Moldovan news website

Nokta is an independent news website in Gagauzia, an autonomous region in Moldova for the Gagauz people. It was founded by Mihail Sirkeli, who was its manager as of 2024. Headquartered in Comrat, the news website is in Russian; a large proportion of Gagauz do not speak Romanian, Moldova's national language.

Nokta was launched on 26 December 2017 by the Piligrim-Demo Association. It aimed to cover the most important events in Gagauzia, but also in the rest of Moldova and in the world. Nokta journalist Veaceslav Crăciun stated that the website would distinguish itself from other media outlets in Gagauzia because the team would be publicly presented and its authors would sign the articles. As of 2024, Nokta was funded primarily by the United States Department of State, the Netherlands and the United States' National Endowment for Democracy.

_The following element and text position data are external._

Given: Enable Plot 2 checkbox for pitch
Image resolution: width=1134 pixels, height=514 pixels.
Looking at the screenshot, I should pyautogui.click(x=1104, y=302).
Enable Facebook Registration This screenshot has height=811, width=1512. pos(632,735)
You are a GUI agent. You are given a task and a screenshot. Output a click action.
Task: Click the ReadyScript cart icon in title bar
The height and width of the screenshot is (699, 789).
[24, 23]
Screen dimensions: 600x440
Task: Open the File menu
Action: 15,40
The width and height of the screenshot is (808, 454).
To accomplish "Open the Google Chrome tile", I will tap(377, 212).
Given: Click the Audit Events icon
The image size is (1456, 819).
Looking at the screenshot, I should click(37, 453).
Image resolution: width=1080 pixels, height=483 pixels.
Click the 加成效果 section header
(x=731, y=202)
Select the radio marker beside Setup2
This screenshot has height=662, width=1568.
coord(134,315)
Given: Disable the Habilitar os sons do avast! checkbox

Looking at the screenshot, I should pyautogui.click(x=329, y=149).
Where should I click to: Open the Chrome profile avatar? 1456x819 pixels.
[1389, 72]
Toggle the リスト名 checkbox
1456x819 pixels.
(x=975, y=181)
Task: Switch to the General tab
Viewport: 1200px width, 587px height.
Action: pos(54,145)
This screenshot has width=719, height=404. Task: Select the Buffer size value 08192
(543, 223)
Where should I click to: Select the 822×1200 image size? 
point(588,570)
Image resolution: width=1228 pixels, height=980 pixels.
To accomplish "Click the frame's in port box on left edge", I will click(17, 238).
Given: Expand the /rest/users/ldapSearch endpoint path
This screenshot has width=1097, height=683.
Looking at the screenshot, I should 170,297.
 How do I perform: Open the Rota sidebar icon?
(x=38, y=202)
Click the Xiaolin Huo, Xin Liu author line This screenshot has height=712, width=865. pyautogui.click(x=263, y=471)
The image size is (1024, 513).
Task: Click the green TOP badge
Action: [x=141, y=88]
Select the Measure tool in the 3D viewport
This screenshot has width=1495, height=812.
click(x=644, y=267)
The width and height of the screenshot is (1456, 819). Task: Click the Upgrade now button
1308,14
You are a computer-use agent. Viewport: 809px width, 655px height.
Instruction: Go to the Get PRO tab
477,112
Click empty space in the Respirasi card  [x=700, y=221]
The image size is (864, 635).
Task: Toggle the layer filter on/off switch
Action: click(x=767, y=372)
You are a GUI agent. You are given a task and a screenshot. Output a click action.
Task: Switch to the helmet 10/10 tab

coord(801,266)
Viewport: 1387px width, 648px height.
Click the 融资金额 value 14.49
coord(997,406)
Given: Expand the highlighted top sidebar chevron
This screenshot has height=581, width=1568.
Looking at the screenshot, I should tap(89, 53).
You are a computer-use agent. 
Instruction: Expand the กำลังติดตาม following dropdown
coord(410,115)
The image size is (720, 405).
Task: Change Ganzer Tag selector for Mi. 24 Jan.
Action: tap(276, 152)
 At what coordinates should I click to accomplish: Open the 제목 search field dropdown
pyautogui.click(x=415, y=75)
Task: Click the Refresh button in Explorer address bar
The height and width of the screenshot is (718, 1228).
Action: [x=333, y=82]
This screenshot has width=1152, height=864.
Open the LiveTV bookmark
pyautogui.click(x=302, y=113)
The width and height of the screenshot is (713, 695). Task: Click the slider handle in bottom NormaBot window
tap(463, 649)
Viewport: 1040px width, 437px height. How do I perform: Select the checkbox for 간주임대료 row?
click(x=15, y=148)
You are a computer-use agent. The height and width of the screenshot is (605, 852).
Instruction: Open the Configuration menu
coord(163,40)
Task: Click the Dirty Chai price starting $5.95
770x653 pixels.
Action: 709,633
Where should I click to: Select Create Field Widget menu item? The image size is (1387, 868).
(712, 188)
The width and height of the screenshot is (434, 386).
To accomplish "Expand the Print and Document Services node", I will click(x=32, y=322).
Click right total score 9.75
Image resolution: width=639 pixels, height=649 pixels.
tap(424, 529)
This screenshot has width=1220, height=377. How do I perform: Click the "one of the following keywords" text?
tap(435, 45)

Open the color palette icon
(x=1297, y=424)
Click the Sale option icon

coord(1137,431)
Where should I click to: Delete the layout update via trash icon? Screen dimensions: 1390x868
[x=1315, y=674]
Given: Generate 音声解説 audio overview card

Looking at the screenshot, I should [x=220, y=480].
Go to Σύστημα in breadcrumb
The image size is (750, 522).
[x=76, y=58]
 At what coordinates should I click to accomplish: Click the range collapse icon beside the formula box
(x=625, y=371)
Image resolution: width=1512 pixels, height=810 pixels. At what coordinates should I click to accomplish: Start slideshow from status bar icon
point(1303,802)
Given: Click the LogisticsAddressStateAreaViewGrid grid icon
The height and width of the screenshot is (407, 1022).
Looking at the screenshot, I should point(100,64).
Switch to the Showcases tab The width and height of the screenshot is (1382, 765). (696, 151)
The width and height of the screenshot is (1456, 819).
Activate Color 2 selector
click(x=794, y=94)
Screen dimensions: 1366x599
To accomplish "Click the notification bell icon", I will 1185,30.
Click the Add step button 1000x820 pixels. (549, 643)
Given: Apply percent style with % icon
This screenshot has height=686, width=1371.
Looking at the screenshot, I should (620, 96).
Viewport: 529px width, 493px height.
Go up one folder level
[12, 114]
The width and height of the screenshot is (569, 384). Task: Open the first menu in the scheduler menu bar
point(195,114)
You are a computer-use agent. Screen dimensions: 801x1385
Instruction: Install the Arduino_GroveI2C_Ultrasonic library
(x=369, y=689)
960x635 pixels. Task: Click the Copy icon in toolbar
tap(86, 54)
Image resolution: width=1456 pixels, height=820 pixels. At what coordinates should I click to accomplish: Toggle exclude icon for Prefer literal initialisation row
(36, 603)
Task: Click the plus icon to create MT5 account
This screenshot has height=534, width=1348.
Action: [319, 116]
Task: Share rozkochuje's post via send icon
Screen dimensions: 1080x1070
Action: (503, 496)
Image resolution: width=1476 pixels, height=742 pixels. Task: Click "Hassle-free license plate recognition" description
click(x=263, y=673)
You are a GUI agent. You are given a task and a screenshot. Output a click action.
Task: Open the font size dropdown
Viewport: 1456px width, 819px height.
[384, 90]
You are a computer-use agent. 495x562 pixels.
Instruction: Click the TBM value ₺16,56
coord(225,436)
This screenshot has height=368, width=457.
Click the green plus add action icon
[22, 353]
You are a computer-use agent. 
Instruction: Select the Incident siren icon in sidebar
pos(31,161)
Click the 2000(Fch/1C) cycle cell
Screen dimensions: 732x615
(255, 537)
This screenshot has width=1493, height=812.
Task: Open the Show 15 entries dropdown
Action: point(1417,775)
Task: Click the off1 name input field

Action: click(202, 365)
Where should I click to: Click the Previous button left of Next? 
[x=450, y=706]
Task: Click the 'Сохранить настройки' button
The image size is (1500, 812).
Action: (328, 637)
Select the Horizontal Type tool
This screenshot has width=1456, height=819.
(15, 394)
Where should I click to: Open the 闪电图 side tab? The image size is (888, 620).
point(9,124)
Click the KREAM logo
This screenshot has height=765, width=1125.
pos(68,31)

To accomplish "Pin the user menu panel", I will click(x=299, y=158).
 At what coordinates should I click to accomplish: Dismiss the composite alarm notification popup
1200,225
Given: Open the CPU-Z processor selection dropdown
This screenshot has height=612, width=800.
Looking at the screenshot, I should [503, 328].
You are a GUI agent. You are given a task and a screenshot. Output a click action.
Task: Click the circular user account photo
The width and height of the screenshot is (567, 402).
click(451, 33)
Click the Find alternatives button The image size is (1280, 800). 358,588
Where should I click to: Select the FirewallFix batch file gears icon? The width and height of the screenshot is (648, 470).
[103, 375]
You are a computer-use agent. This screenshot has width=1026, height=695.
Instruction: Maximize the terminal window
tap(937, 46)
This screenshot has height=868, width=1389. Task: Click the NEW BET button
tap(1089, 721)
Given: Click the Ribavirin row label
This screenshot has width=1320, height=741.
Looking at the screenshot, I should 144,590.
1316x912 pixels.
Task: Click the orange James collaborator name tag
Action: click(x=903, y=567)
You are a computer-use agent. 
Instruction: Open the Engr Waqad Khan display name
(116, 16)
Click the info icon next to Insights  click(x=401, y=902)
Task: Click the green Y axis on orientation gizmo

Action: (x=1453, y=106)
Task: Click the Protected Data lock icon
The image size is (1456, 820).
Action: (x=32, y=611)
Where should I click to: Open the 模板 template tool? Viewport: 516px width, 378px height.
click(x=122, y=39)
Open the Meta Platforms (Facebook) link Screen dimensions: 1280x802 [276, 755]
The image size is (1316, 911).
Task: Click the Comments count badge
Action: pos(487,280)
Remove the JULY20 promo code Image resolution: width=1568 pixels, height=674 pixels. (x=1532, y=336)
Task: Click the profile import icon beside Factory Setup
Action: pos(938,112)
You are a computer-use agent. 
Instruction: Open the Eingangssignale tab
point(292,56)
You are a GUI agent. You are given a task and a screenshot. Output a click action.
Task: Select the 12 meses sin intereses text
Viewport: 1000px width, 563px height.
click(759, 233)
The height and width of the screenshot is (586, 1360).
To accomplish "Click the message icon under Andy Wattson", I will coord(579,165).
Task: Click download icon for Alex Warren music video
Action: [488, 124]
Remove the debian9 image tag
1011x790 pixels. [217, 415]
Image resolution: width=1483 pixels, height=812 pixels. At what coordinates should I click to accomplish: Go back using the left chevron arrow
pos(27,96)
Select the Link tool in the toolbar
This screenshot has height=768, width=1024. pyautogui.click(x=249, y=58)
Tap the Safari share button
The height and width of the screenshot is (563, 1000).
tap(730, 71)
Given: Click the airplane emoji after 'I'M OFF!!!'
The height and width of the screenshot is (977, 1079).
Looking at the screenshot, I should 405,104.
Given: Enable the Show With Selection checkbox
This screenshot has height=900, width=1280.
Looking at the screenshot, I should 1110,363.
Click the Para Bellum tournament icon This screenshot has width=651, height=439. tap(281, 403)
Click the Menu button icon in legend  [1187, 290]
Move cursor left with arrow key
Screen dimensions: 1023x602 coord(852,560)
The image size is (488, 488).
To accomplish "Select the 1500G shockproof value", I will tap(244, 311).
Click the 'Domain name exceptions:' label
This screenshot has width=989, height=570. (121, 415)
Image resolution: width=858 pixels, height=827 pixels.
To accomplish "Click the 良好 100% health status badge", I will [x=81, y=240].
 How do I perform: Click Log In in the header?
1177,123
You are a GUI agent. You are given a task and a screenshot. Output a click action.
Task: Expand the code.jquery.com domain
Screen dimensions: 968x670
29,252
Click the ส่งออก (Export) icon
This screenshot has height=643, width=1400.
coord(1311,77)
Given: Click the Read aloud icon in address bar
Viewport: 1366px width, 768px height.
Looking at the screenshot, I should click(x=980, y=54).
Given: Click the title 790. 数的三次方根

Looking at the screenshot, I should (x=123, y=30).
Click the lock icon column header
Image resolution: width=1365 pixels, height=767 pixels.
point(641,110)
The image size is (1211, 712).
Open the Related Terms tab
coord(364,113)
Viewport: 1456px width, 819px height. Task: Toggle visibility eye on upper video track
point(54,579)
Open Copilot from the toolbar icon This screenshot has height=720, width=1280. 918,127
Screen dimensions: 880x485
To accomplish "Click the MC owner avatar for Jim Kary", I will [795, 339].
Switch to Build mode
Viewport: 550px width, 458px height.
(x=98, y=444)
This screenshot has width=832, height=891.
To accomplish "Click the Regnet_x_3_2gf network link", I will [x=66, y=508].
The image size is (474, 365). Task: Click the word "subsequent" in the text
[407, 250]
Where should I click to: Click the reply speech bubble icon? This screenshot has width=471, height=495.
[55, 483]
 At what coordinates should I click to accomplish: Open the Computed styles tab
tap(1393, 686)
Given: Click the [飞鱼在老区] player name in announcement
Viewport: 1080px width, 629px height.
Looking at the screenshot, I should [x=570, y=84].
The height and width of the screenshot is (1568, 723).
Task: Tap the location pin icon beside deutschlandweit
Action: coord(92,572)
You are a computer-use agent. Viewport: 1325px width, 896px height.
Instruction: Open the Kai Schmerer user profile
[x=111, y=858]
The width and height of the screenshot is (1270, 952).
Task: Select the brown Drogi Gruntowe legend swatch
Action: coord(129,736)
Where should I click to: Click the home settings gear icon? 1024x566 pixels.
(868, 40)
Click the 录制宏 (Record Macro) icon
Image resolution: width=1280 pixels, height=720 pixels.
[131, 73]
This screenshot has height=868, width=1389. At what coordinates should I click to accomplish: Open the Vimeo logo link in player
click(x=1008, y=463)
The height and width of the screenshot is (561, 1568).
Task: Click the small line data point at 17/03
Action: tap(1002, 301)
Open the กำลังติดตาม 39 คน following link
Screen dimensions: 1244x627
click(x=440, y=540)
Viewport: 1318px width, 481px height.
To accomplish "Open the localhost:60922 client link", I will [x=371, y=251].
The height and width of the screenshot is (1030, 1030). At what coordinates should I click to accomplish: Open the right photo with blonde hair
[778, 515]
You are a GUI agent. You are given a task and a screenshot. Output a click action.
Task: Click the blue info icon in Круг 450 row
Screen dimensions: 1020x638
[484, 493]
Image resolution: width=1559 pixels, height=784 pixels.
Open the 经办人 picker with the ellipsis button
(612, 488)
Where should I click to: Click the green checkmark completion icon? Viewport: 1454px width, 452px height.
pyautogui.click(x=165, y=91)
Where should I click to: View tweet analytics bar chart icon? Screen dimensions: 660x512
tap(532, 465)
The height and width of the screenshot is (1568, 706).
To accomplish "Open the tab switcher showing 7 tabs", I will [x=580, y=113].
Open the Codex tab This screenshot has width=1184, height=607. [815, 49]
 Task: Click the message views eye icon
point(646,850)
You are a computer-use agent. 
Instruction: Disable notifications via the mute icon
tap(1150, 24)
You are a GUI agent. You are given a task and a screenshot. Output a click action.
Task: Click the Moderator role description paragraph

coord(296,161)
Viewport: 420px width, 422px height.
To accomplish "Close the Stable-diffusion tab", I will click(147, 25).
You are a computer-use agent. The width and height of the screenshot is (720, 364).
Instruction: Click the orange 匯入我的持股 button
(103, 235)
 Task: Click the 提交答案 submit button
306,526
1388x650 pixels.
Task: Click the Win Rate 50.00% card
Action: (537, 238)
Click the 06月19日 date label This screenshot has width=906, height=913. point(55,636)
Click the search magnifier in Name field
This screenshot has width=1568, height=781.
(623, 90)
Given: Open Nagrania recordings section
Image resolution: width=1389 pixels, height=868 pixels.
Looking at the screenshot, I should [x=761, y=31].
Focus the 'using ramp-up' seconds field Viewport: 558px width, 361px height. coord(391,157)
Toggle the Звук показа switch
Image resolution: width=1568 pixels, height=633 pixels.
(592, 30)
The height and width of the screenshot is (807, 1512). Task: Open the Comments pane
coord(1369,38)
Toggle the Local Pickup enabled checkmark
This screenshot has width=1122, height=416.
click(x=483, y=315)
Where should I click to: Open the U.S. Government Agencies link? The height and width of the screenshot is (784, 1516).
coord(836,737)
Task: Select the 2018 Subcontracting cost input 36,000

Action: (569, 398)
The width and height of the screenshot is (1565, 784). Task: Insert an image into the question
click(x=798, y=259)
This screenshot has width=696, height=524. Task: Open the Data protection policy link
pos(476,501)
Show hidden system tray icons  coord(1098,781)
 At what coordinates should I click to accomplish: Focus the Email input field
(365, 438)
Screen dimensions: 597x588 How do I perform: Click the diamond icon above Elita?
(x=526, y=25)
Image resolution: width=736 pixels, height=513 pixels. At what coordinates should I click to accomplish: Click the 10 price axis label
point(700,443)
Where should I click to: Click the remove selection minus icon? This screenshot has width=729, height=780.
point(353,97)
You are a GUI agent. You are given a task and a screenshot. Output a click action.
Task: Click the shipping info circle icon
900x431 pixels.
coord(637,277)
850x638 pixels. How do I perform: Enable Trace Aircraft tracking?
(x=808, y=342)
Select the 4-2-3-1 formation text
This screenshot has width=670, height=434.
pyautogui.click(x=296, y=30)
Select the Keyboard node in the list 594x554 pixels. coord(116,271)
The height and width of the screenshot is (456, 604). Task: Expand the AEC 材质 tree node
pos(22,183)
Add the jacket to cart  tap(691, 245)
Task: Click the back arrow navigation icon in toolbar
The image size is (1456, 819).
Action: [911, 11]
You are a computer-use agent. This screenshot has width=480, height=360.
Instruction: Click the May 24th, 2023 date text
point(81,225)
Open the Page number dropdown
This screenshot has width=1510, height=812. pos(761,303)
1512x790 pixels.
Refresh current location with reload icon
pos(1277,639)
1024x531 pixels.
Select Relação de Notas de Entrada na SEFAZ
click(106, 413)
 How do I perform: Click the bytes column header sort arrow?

Balkan Insight defined Nokta as an influential independent media outlet in Gagauzia, one of the few independent media outlets in the region, which frequently criticized local authorities and exposed cases of corruption. As of 2024, Nokta was the only explicitly pro-European medium in Gagauzia, according to SWI swissinfo. Nokta was awarded the National Award for Journalistic Ethics and Deontology by the Press Council of the Republic of Moldova in 2023. In 2024, the Romanian NGO Center for Independent Journalism (CJI) evaluated Nokta as the third most credible news website in Moldova out of a total of 40 websites evaluated, being behind NewsMaker and TV8. The next year, the CJI rated Nokta as the most credible media institution in Moldova.

On a 5–11 May 2020 nationwide (except Transnistria) poll by CBS Research, which interviewed 1,003 people, 0.7% of respondents listed Nokta as one of the three news websites they read the most. On a 15 December 2022 – 13 January 2023 nationwide (except Transnistria) poll by Magenta Consulting, with a sample of 1,374 people, 19% of respondents who declared Gagauz as their primary language listed Nokta among the news websites they used at least once a week, while 9% stated that Nokta was among the news websites they trusted the most; it scored much lower (0–1%) in both aspects among the rest of the demographic groups of the poll.